至於在途中,我雖遇上「香港作動.行為藝術.十八區巡迴」的蛙王及帶著活白免去看畫的嚴穎嘉,可惜還錯過了跟他們同行的二二六工程,不知道他們當天也大派「伙炭動物園」地圖及參觀守則,以參觀動物園的比喻極盡戲謔當日伙炭那人頭湧湧的觀與被觀的場景(祗可惜他們未有石峽尾JCCCA版)。在今天,好玩而有意思的藝術,我恐怕當是單以展覽為框架的評論所覆蓋不來的;而藝評長期獨顧展評,其實也會有其社會性的盲點。

2009年2月26日 星期四

若問我文化現場的視藝評論質素,我想到一個答法.
就是它根本沒有產生出足夠的數量的視藝評論來談它的質素.

不過我談尋找麥顯揚的文章,我感覺是意識形態多點,而hiram在文化現場的一篇,是正經一點,正一點.

看到facebook的關於我group主要是關於/由這展那篇的評論而生,我在想,
這種group若夠大,會否是向編輯展示讀者群/叫座程度的方法? (至於班fans原來會不理版權把文重貼,是否卻又減分?)

我確承認我有些舉動會推動fans group的出現,如我跟jeff不同,我愈發不喜歡重貼我的文到網上,可能於是大家聽聞該文後,要看,就有一個要找的過程,意識到自已有幾想讀一讀,或否.

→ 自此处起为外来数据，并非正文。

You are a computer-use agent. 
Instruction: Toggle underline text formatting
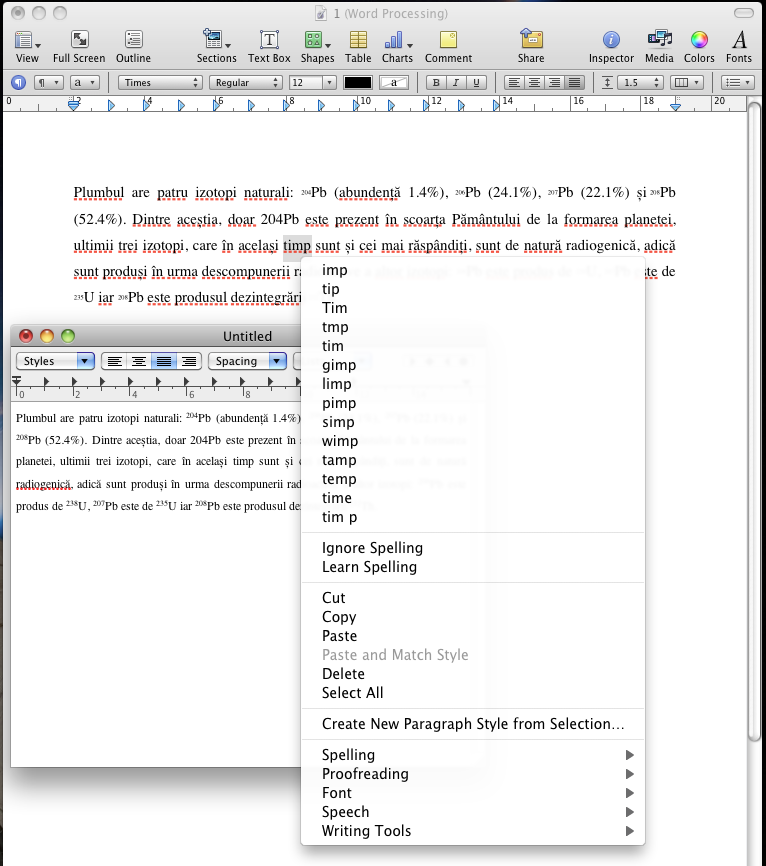coord(476,83)
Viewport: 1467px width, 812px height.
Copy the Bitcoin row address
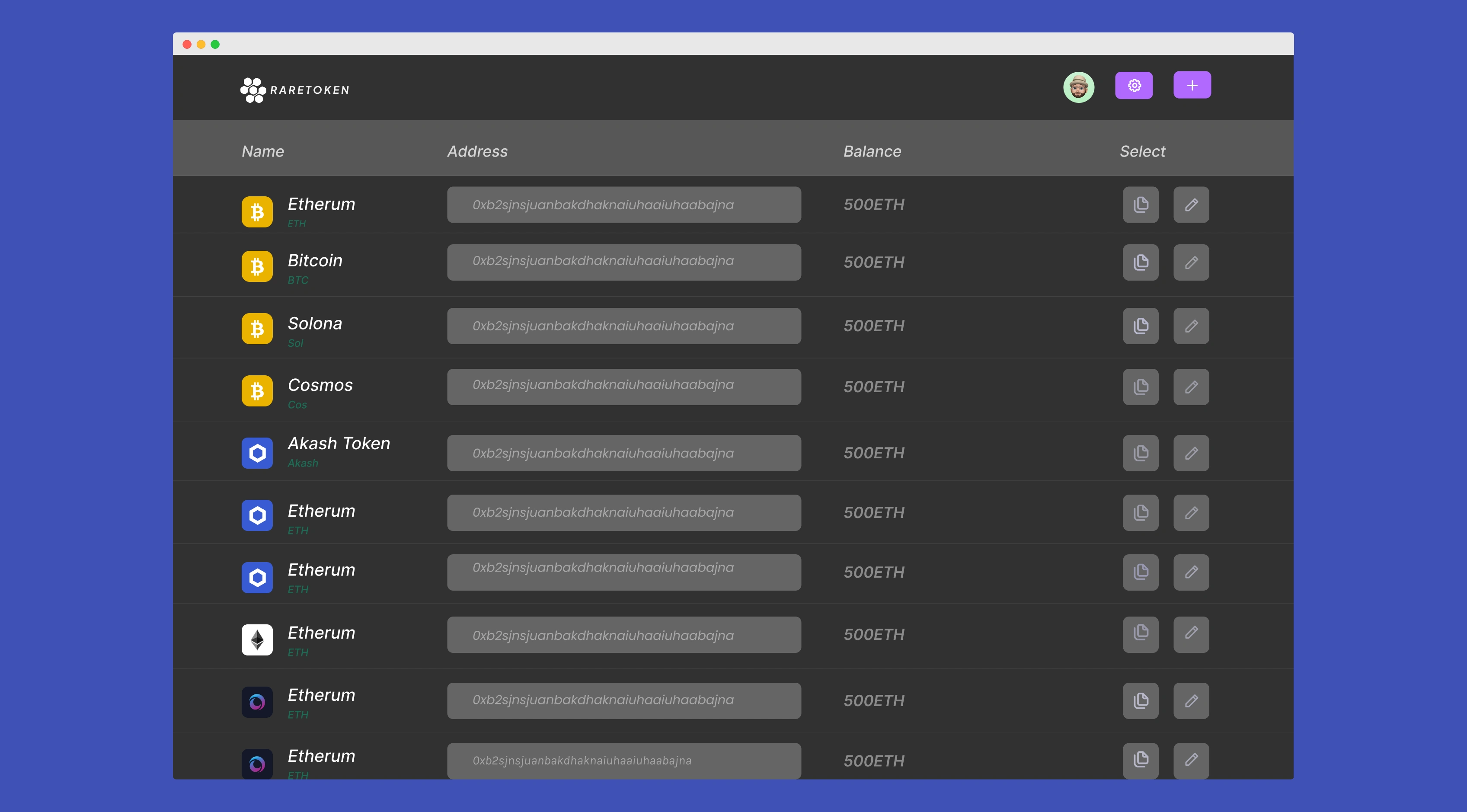click(1140, 262)
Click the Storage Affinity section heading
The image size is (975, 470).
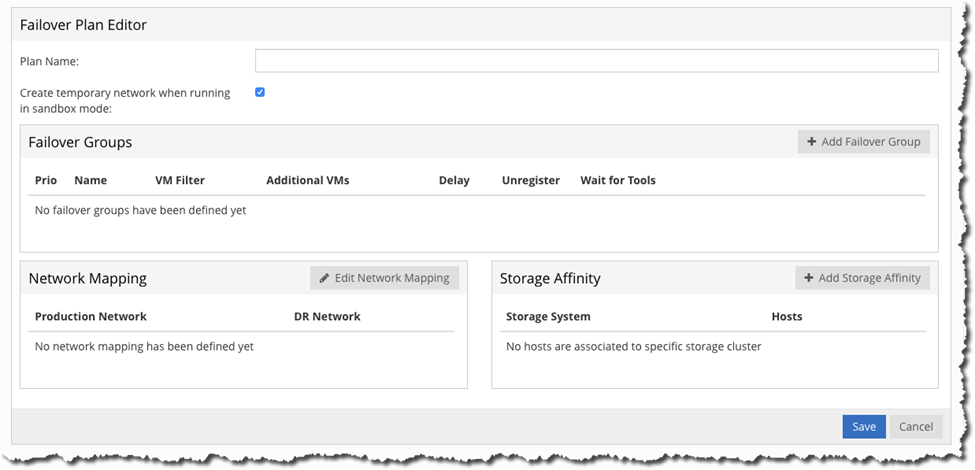coord(550,278)
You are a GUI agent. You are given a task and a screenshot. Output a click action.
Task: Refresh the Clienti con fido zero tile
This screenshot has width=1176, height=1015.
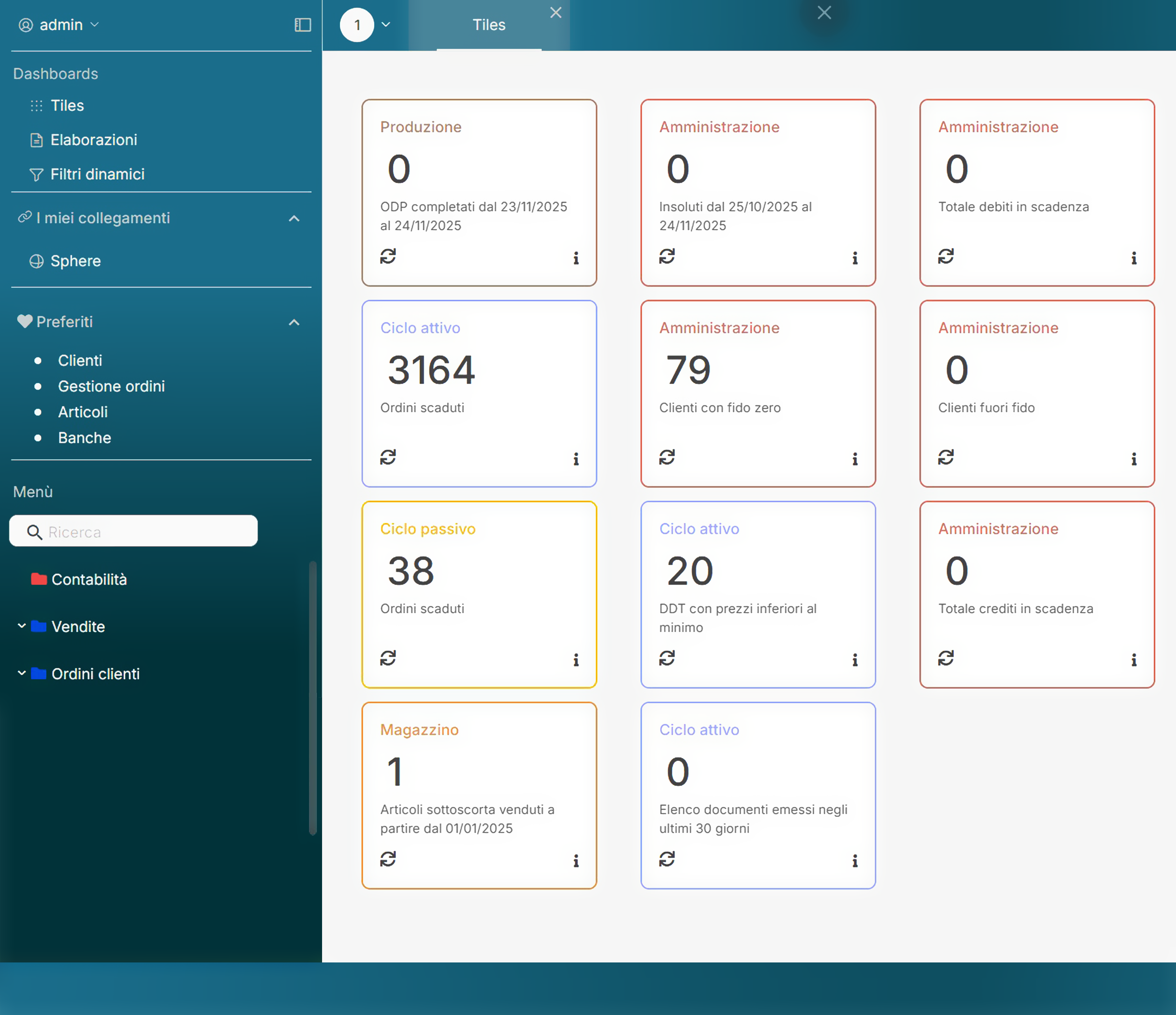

最近跟人談到相關該展覽的東西,我於是記起一點結果因長度而刪了沒有出街的點子,於是想了想把這些改動post上來:

...麥顯揚真的那麼好嗎?好在那?(好人!?)...

...倒是同是從二手店搜來的《過渡》(1995/試刊)關於麥顯揚的碎料...

...{而同有趣的是此名本地外籍藝術史學者其認識中文的程度一直讓人議論紛紛}。...

...(到底《我愛文化》這系列,跟何慶基的《新編公民教育》(1996)等塗鴉作又有幾分類近。但也別忘,當何慶基在藝術館的《城市變奏》(1992)展出《坊間故事》時,麥顯揚展出的仍乃是雕塑,而且作品還終被藝術館購藏。)...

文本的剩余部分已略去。